(ANI)
This comes just ahead of President Barack Obama's long-awaited address on drones at Washington's National Defence University on Thursday.
Bruce Riedel, a former CIA analyst and Brookings Institution scholar, said in Foreign Policy magazine there were many reasons for the declining number of strikes in Pakistan, said a report in the New York Times.
Riedel said that at the top of the list is a growing awareness of the cost of drone strikes in US-Pakistan relations. They are deadly to any hope of reversing the downward slide in ties with the fastest growing nuclear weapons state in the world, he added.
Current and former officials say the reasons include a shrinking list of important Al Qaeda targets, a result of the success of past strikes and transient factors ranging from bad weather to diplomatic strains. But more broadly, the decline may reflect a changing calculation of the long-term costs and benefits of targeted killings.
Obama administration officials have sometimes contrasted the drone programme's relative precision, economy and safety for Americans with the huge costs in lives and money of the two wars in Iraq and Afghanistan.

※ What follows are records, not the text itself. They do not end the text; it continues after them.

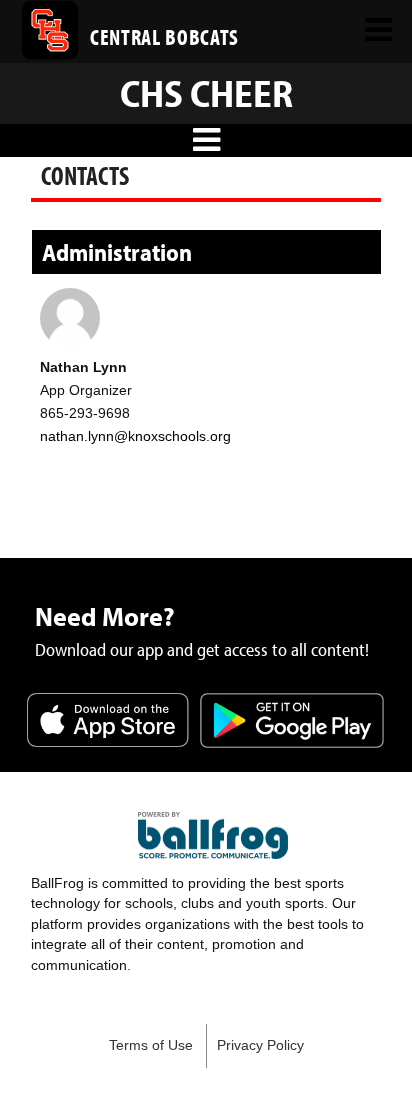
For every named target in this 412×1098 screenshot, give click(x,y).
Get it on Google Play (292, 722)
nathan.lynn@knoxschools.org (135, 436)
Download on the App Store (108, 722)
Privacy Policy (260, 1045)
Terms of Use (151, 1045)
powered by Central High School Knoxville (213, 836)
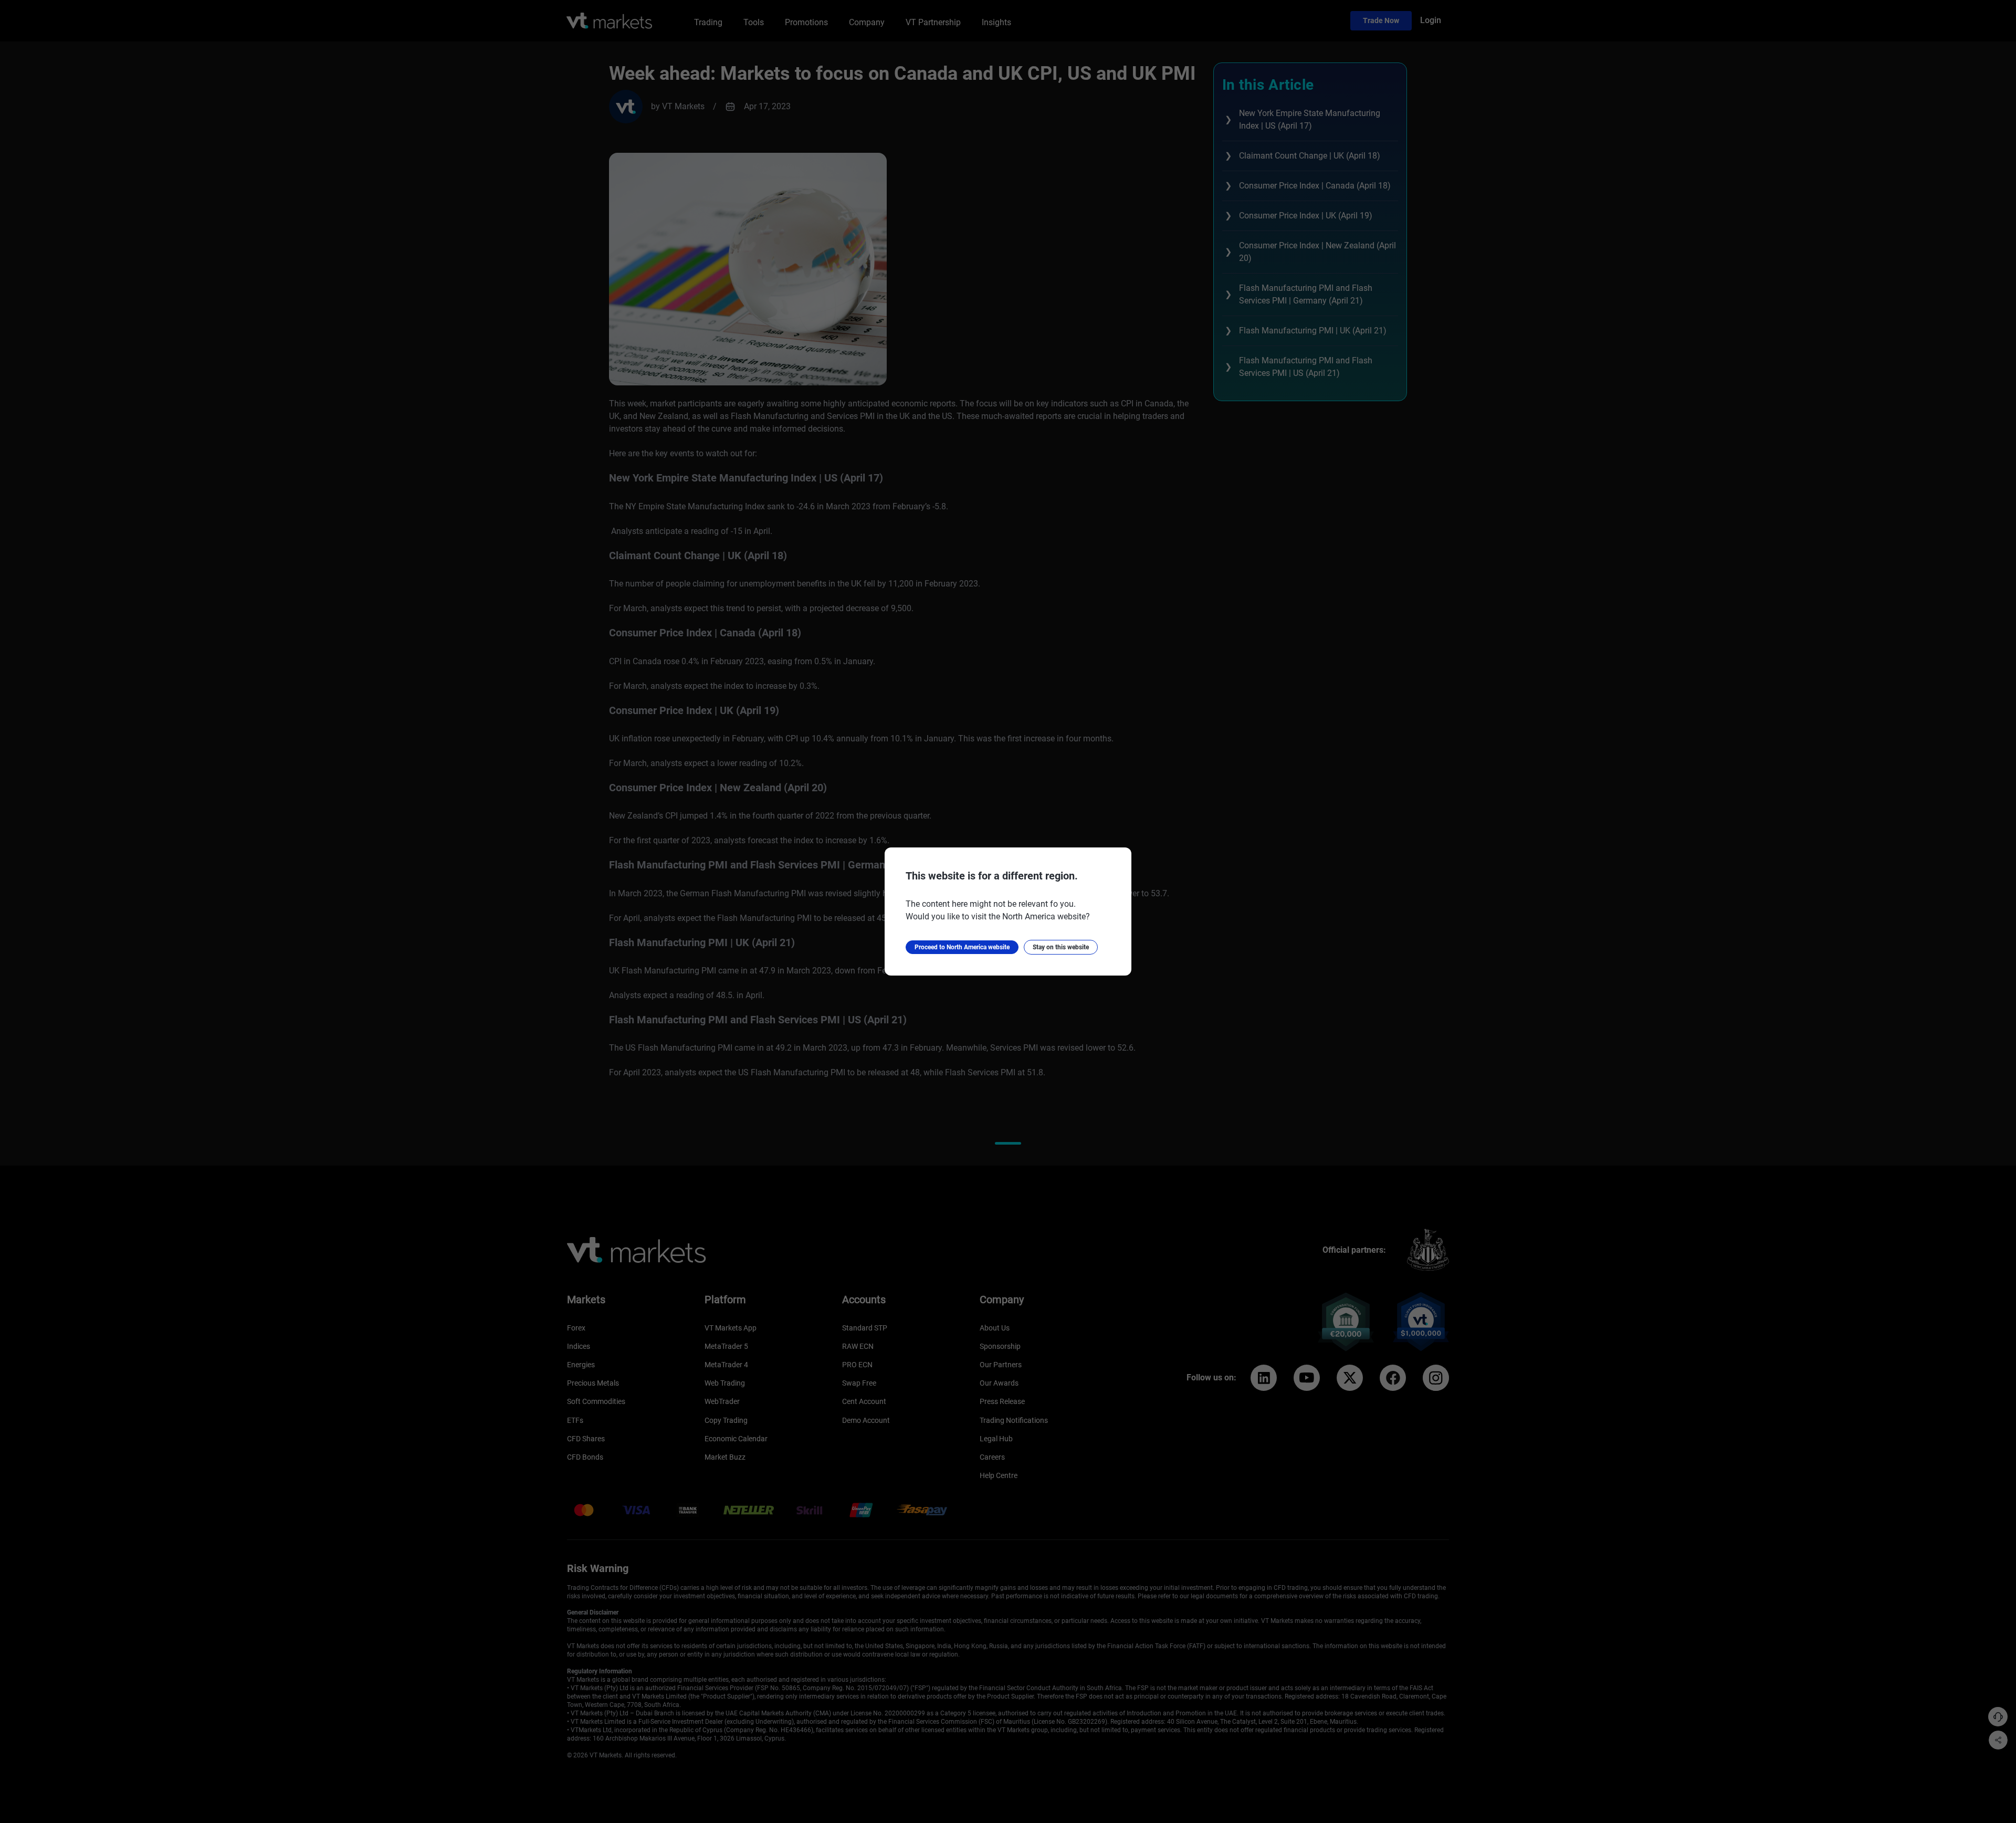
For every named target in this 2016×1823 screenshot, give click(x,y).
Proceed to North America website (962, 947)
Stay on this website (1061, 947)
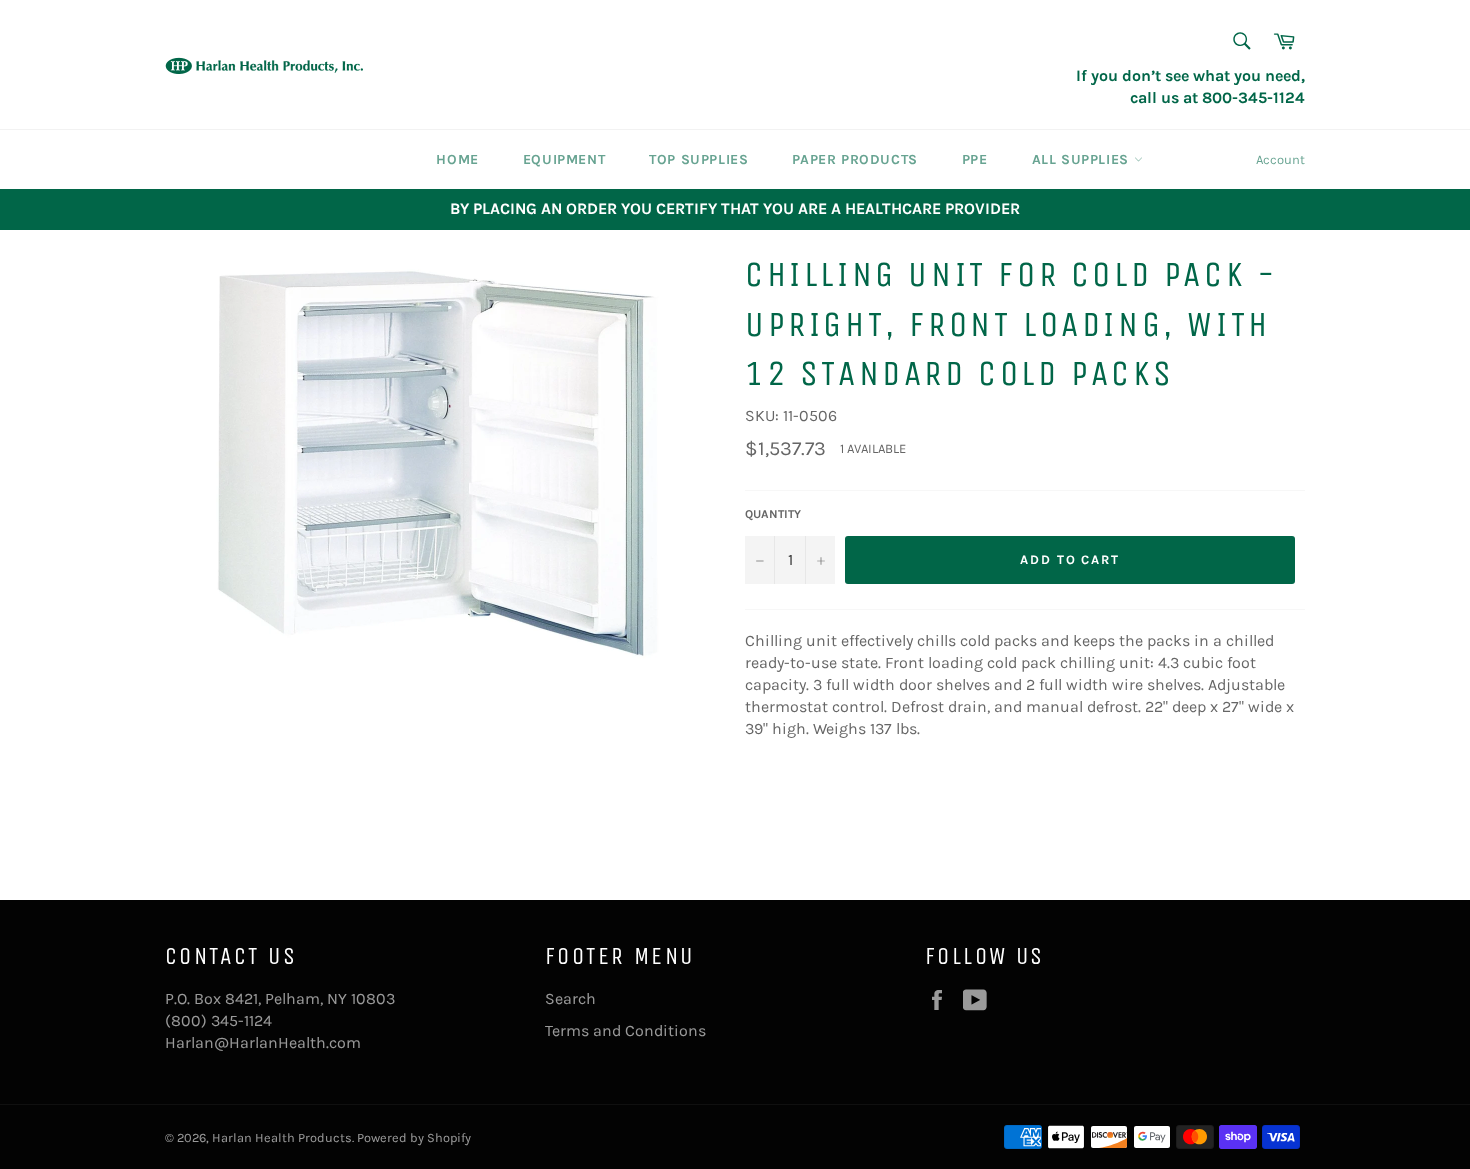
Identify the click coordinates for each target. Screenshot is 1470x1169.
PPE (975, 159)
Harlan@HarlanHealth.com (263, 1042)
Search (570, 998)
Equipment (564, 159)
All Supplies (1083, 159)
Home (457, 159)
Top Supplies (698, 159)
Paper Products (854, 159)
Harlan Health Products (282, 1137)
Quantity (773, 514)
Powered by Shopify (414, 1137)
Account (1280, 159)
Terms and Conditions (625, 1030)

Over time, however, the costs of the drone strikes themselves have become more evident.
Reports of innocent civilians killed by drones have shaken the claims of precise targeting. The strikes have become a staple of Al Qaeda propaganda, cited to support the notion that the United States is at war with Islam.
They have been described by convicted terrorists as a motivation for their crimes, including the failed attack on a Detroit-bound airliner in 2009 and the attempted car bombing of Times Square in 2010, the report said.